À une époque où les langues foisonnent, où les connexions se multiplient, où les partages abondent, où les amitiés se font plus virtuelles que réelles, où les relations se multiplient en toutes sortes, réelles ou imaginaires, une équation s'est instaurée qui nous égare quant à nos modes de vie . Être seul équivaut à être seul. Or, c'est tout le contraire : si nous apprenons à apprécier notre propre compagnie, à découvrir notre être profond, à aplanir les aspérités qui nous habitent, le désir d'être entouré, de ne pas être seul, ne peut que croître. Et lorsque nous nous sentons bien dans notre peau, il devient presque naturel de se sentir bien avec les autres. En revanche, si un vide intérieur nous habite et que nous pensons ne pouvoir le combler qu'en nous enivrant de compagnie , de liens et de « j'aime », nous ne pouvons que sombrer dans le marécage d'une solitude absolue . Nous gaspillons alors notre équilibre, notre sérénité et une part essentielle de la beauté de la vie.

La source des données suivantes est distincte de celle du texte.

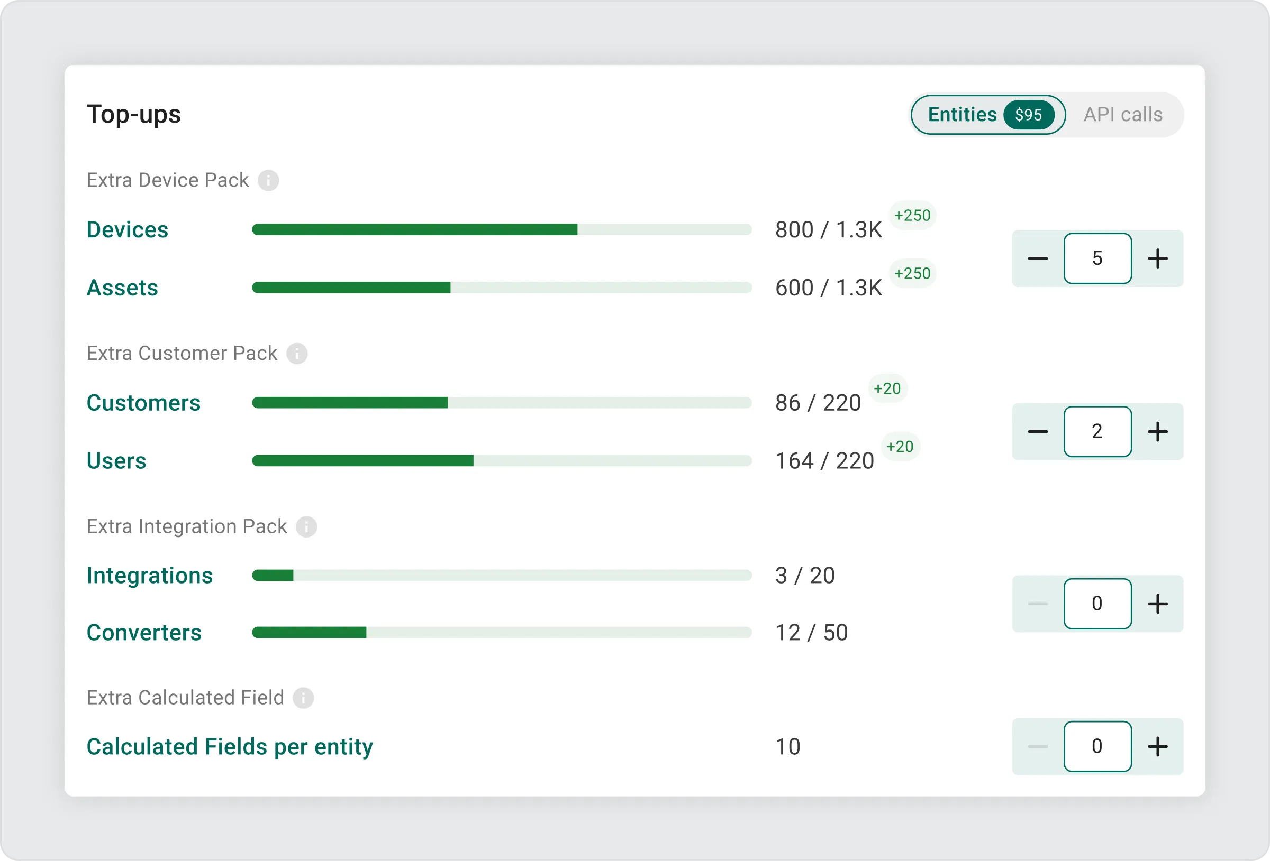Click info icon beside Extra Calculated Field
Image resolution: width=1270 pixels, height=861 pixels.
pyautogui.click(x=303, y=698)
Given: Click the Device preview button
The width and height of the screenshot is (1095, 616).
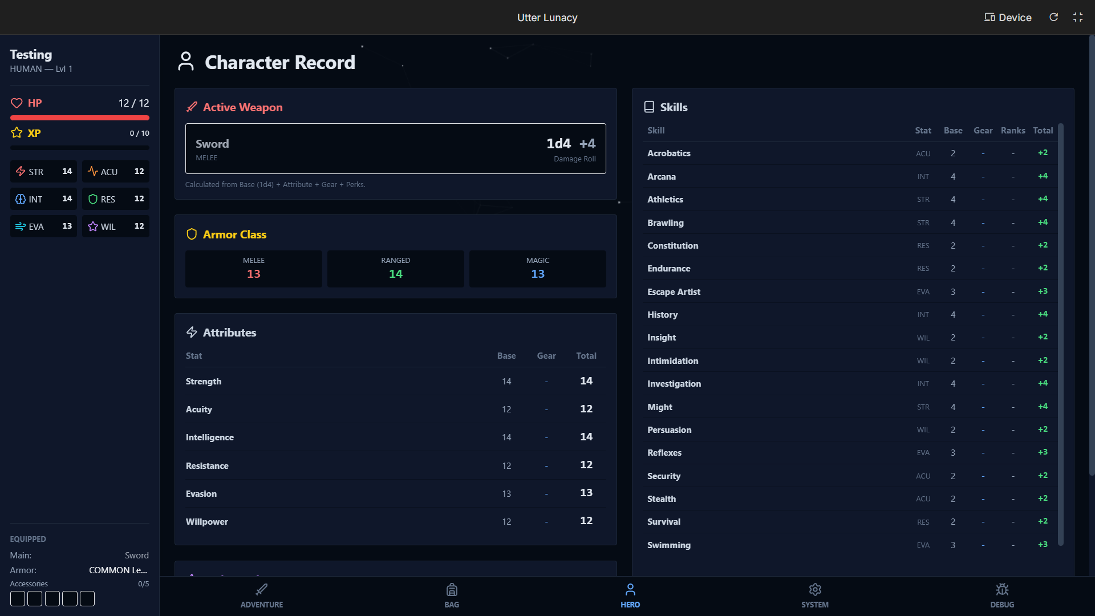Looking at the screenshot, I should tap(1008, 17).

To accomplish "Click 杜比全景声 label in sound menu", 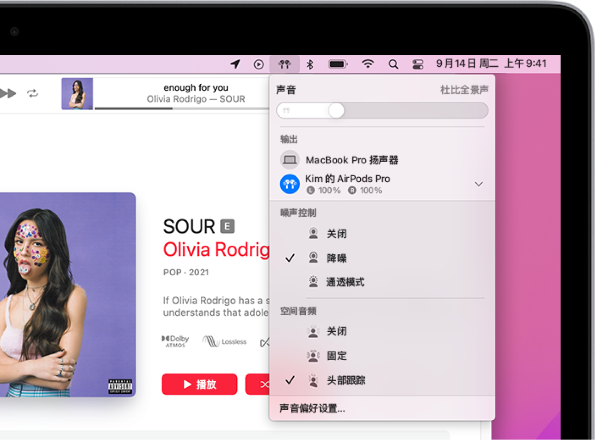I will [464, 89].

ÊTRE BIENVEILLANT AVEC SOI-MÊME, UN CHOIX DE LIBERTÉ
Être avec soi-même est un choix de véritable liberté , un lâcher-prise, porté par les vents de l'autocritique, du souvenir , de la réminiscence, voire par la recherche de choses inconnues, peut-être refoulées ou enfouies, qui résident en nous. C'est seulement dans la liberté que nous pouvons nous comprendre, nous appréhender pleinement . Et, encore une fois : plus nous sommes libres, plus nous désirerons des compagnons, des amis, une famille, eux aussi libres. Si nous nous sentons libres, nous nous éloignerons d'autant plus de l'idée même de dominer ou d'écraser autrui , de nous bercer d'illusions, ou plus cyniquement, de croire aimer notre victime.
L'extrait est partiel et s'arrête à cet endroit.